ENTRIES SUPPLIED –
-----

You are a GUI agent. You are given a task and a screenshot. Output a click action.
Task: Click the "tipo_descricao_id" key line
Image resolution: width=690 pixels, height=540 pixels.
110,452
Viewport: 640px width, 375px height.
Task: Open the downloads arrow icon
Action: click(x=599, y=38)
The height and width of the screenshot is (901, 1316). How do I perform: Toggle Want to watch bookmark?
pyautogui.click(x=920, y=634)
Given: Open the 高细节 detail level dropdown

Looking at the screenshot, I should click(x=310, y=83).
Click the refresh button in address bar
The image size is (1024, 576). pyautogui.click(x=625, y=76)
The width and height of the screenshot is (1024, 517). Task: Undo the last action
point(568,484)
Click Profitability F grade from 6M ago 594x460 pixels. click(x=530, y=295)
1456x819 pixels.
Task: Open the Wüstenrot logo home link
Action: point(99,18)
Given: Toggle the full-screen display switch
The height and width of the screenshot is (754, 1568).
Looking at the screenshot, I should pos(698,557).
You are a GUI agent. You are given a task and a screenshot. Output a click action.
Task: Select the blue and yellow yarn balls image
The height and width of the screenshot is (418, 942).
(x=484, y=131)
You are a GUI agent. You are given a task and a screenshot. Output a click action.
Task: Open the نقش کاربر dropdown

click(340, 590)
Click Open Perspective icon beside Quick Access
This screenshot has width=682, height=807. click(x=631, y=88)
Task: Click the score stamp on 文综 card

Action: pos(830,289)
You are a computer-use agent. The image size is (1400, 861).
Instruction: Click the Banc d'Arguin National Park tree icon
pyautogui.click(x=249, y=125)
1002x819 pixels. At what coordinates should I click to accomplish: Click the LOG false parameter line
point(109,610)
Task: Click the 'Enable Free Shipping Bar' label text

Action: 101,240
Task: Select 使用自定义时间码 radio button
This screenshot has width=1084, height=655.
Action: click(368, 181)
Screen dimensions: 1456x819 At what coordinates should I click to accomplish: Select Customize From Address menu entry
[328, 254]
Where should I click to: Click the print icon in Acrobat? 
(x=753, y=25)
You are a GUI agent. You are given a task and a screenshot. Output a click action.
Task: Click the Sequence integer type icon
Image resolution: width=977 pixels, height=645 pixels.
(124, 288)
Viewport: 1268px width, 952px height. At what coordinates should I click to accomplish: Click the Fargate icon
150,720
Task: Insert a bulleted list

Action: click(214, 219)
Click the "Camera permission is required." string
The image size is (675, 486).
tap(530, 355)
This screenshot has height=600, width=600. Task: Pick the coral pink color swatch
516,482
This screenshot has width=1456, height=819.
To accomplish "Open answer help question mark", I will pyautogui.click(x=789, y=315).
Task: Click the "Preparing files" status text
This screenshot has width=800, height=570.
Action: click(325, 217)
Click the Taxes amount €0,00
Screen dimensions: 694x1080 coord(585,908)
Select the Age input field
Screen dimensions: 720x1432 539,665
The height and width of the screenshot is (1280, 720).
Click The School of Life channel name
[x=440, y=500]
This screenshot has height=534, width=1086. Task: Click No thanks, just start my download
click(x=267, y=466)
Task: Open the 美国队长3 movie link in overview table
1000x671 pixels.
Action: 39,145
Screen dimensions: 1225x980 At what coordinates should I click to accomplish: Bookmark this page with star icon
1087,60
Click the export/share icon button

-----

TO BE DONE –
List each line of the listing above that contains the word "should".

RESULT OF THE TASK –
Looking at the screenshot, I should click(x=310, y=83).
Looking at the screenshot, I should pos(698,557).
1002x819 pixels. At what coordinates should I click to accomplish: Click the LOG false parameter line
Screen dimensions: 1456x819 At what coordinates should I click to accomplish: Select Customize From Address menu entry
Where should I click to: Click the print icon in Acrobat? 
Viewport: 1268px width, 952px height. At what coordinates should I click to accomplish: Click the Fargate icon
Screen dimensions: 1225x980 At what coordinates should I click to accomplish: Bookmark this page with star icon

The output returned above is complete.